* _EXTRACTED DATA_
■ ■ ■ ■ ■ ■ ■
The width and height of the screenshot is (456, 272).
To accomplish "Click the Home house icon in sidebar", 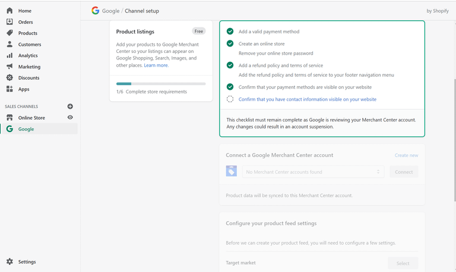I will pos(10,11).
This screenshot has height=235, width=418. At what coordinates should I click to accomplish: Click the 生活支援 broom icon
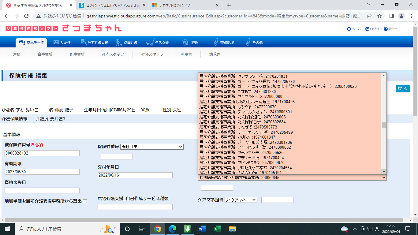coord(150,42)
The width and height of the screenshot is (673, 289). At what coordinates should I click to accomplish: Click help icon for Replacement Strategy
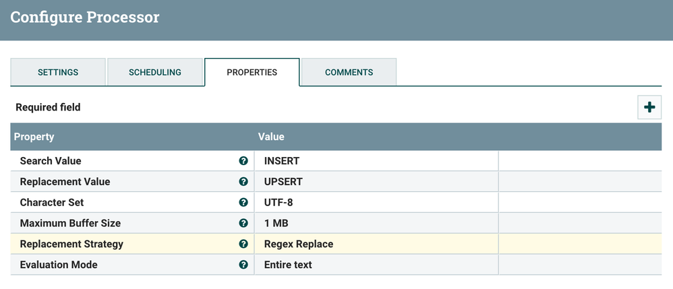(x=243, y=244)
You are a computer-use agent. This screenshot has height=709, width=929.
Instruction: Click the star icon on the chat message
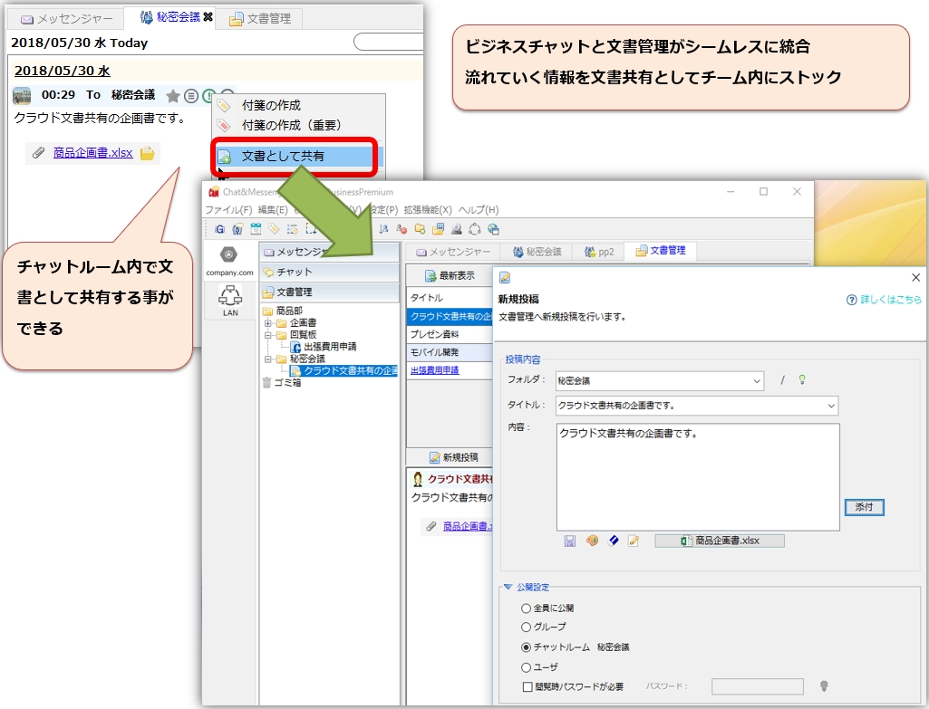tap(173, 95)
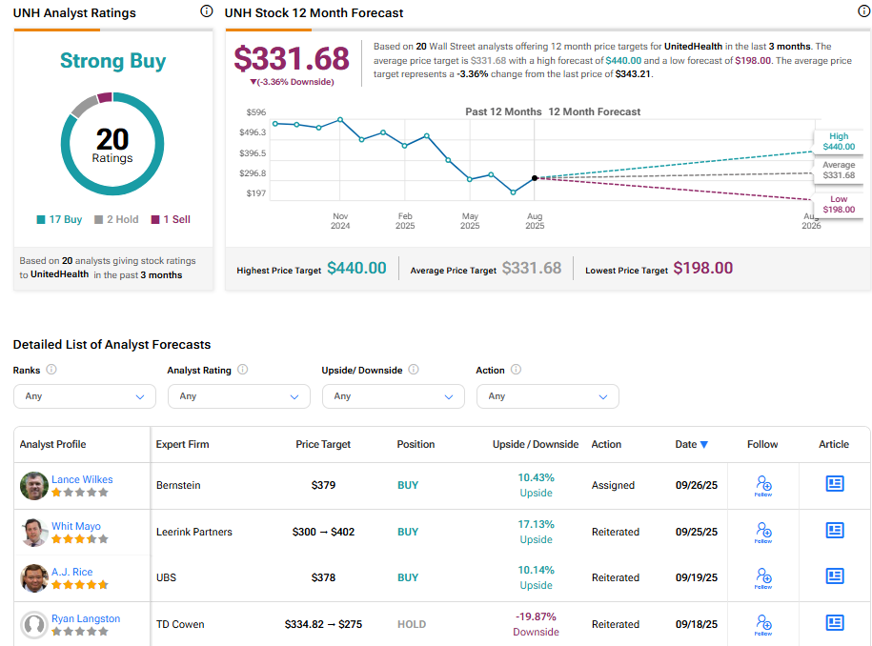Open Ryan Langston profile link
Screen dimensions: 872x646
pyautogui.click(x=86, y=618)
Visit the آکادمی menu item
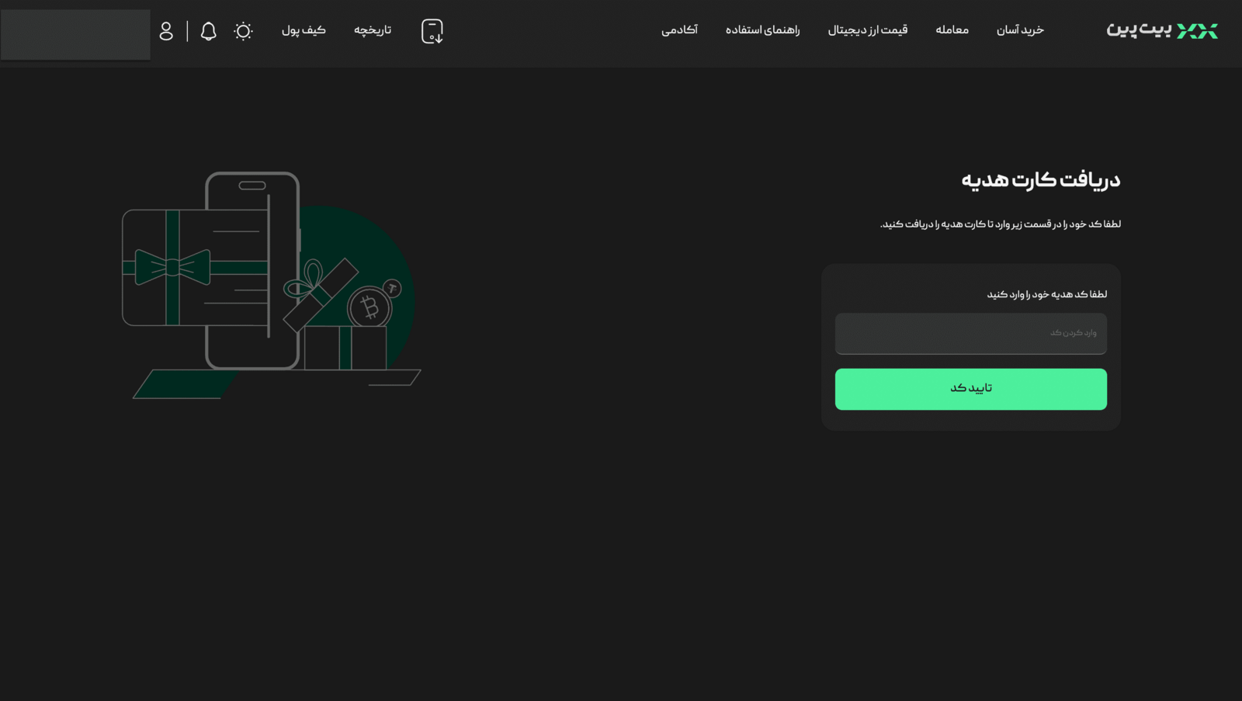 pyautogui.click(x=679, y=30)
■ ■ ■ ■ ■ ■ ■
* _EXERCISE OBJECTIVE_
Drop the pictures, then reproduce exactly the lines from the one with "This screenshot has height=235, width=418." through the final line of the listing.

* _EXERCISE SOLUTION_
This screenshot has height=235, width=418. At what coordinates should I click to accomplish: Click the 生活支援 broom icon
coord(150,42)
The width and height of the screenshot is (673, 289). At what coordinates should I click to accomplish: Click help icon for Replacement Strategy
(x=243, y=244)
You are a computer-use agent. This screenshot has height=709, width=929.
Instruction: Click the star icon on the chat message
tap(173, 95)
Open Ryan Langston profile link
Screen dimensions: 872x646
pyautogui.click(x=86, y=618)
Visit the آکادمی menu item
 pyautogui.click(x=679, y=30)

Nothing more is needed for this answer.